Methods: English-language studies and reviews of inhaled insulin were searched in MEDLINE, the ClinicalTrials.gov registry (through May 2014), and the US Food and Drug Administration Website.
Findings: Inhaled insulin has several favorable characteristics due to pulmonary anatomy/physiology and the lack of injections. Pharmacokinetic and pharmacodynamic studies have shown a time-action profile suitable for prandial insulin use. Inhaled insulin seems to be safe and effective compared with other prandial insulin products and may be preferable to subcutaneous rapid-acting insulin analogues in terms of time-action profiles and rates of hypoglycemia. Small decreases in forced expiratory volume in 1 second (FEV1) have been shown with inhaled insulin, although this finding is not progressive over time and reverses with cessation of the medication.

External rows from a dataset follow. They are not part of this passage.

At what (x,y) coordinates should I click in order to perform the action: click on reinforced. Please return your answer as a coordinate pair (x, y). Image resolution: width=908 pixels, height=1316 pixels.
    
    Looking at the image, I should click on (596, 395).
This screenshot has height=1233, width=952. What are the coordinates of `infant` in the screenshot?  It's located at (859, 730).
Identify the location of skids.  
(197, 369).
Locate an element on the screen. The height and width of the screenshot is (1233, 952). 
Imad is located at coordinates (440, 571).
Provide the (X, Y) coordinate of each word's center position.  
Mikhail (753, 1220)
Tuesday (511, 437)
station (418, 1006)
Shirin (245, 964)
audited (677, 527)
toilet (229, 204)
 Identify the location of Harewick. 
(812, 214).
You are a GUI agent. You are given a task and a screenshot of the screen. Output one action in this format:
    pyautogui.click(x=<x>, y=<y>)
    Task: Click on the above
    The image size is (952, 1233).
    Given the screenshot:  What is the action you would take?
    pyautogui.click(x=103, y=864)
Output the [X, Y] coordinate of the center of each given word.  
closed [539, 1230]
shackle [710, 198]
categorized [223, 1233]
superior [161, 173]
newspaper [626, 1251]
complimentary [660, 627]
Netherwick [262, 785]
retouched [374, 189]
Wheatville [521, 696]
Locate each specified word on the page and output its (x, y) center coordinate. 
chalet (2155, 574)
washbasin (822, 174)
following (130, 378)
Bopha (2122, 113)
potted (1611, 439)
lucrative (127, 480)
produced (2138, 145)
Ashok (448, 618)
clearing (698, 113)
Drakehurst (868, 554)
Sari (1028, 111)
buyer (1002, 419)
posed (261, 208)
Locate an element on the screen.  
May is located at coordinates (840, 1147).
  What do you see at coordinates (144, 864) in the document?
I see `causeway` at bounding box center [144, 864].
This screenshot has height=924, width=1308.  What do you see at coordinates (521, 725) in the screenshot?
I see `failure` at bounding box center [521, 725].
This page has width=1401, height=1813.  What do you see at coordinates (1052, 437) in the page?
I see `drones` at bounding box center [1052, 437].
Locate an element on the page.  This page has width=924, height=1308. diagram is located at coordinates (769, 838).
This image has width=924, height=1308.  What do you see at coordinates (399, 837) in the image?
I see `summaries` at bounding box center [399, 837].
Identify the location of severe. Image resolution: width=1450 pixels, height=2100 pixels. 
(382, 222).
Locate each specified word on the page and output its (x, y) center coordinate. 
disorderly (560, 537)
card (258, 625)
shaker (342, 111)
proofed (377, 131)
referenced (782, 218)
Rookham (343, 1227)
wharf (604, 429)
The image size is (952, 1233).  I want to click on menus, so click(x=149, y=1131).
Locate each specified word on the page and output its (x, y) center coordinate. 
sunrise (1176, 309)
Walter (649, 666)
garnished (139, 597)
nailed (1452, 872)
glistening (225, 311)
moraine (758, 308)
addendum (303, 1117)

Implications: Although several inhaled insulin products have been under investigation, only one (Exubera(®) [Nektar Therapeutics, San Carlos, California/Pfizer Inc, New York, New York]) was approved by the US Food and Drug Administration, and it was pulled from the market after only a short period of time. Technosphere(®) insulin (MannKind Corporation, Valencia, California) is currently the only inhaled insulin that remains under investigation. A review of the past and present literature on inhaled insulin is pertinent in understanding the current status of inhaled insulin and its risks and benefits. The current literature suggests that inhaled insulin could be a valuable option for prandial insulin administration, with a favorable risk to benefit ratio in some patients.
Keywords: diabetes; glycemic control; inhalation; inhaled; insulin; pulmonary.